💾 Archived View for tirohia.smol.pub › 1696041478 captured on 2024-05-12 at 14:50:52. Gemini links have been rewritten to link to archived content
⬅️ Previous capture (2023-11-04)
-=-=-=-=-=-=-
There' a thing in coding, for me at least, where you're trying to do a thing which seems trivial. So trivial that you convince yourself that someone must have written a library, or even that there must be a native aspect of the language you're using that accomplishes what you're trying to do in a line or two of clean, sensible code.
I've had that in the other half of my work life this past couple of weeks.
One of the things that makes biology hard is the number of variables. Down at the DNA level in the human genome there's approximately 20K genes that could be interacting in all sorts of ways. Very broadly peaking, RNA seq lets us see the level of activity for each gene - so the problem becomes how do you figure out how much the activity of any particular gene has changed, and what part of that change might be responsible for whatever condition one is studying.
I study cancer, not looking for a cure for any particular type, but how to improve our the process of diagnosis, and if we're lucky, provide more accurate prognoses.
One of the problems with machine learning/data science in biology is that the number of variables is always waaaay higher than the number of samples. In an ideal world, this would be the other way around. Makes classifying things much easier.

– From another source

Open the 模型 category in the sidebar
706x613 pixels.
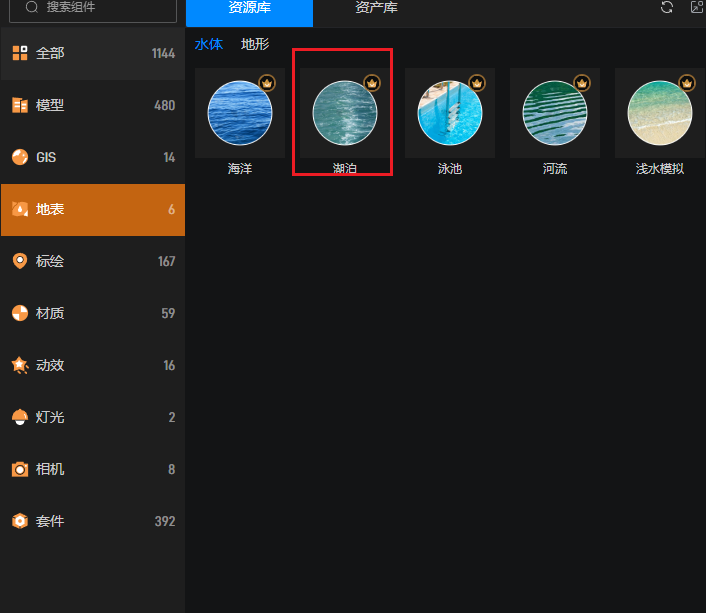pyautogui.click(x=92, y=105)
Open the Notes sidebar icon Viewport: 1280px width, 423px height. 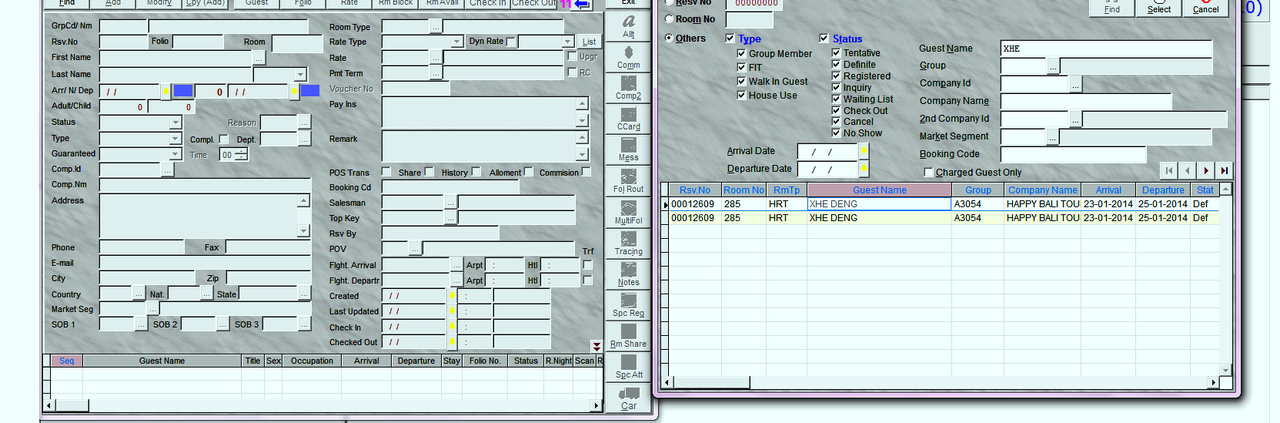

There's a step called feature selection, early on in the process, where you try to reduce the number of features in your dataset, either by getting rid of features that don't appear to change between you're normal and test conditions, or combining features or parts of features in a variety of ways. A quick, easy and potentially flawed method of picking relevant features is to pick the ones that are the most variable. There's problems with this, but as a first pass, it's an okay place to start.
If I get the RNA sequence data, there are tools for figuring out changes in activity when comparing normal cells to cancerous ones. I'm working with methylation data at the moment - a measure of activity of a regulatory mechanism that acts on DNA. After some fairly strenuous filtering and quality control, I end up with roughly 320K methylation points, i.e. roughly 320K variables to consider. The same tools that can be used to identify changes in RNA activity, can be used for methylation.

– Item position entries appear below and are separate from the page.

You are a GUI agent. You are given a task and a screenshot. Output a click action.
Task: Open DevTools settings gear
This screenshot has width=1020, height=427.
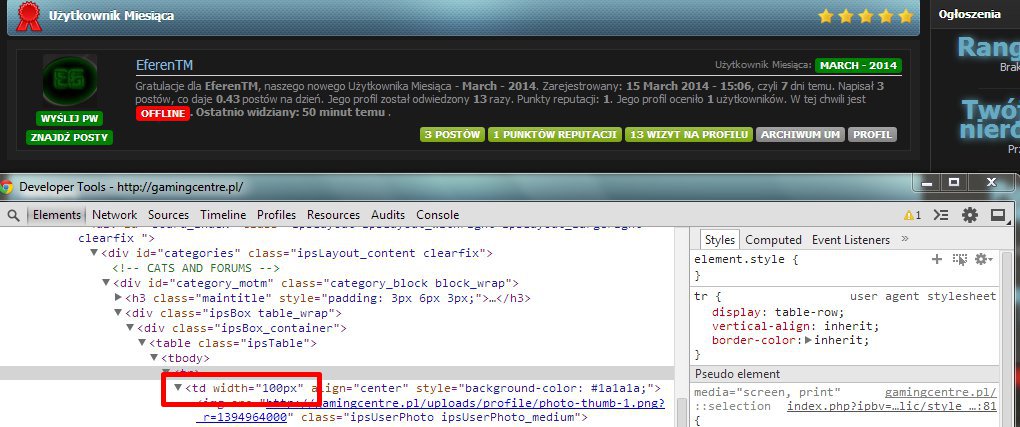(x=969, y=215)
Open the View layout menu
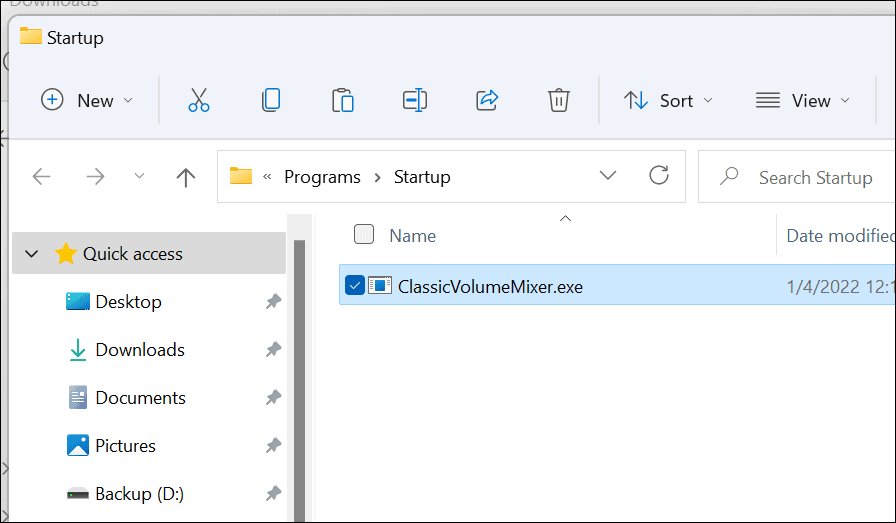896x523 pixels. point(802,100)
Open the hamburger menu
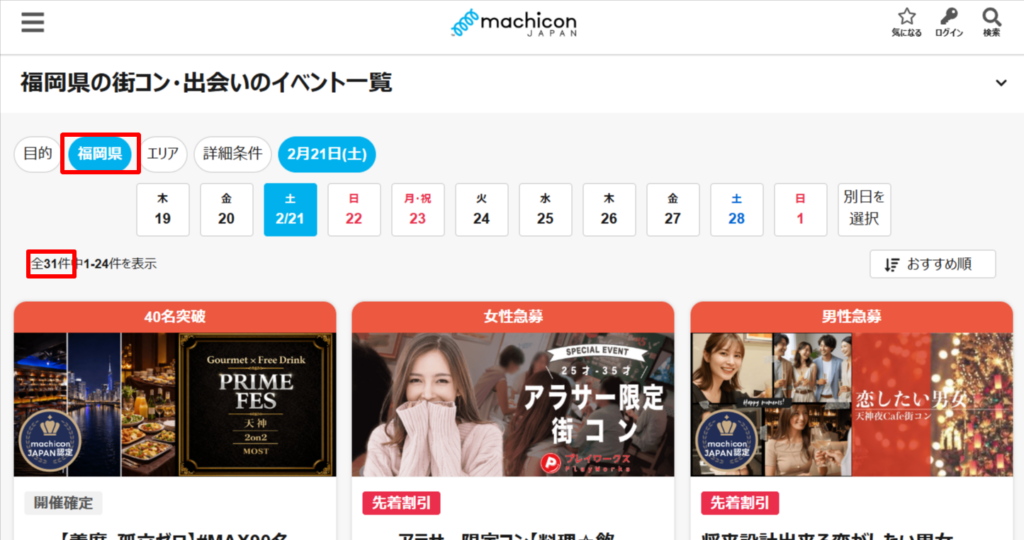Screen dimensions: 1024x540 pos(33,22)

Why then, i have come to ask myself these past couple of weeks, are we not using these tools for feature selection? Looking at blood cancers, and CNS cancers, and using differential methylation analysis, even very crudely has been delivering me some pretty good sets of features for identifying the type of the cell of origin of a cancer.
A lot of papers pick the top 1K, 2K or even 10K most highly variable features. Theoretically, all the noise in those datasets, the features that are variable, but aren't actually relevant to the cancer should end up cancelling themselves out.
I'm pulling out good classification results using maybe a hundred of so methylation probes that have been selected because they are deferentially methylated between conditions. There's a rationale for choosing them.
This seems simple. And now I'm wondering why this isn't the norm. Am I missing something?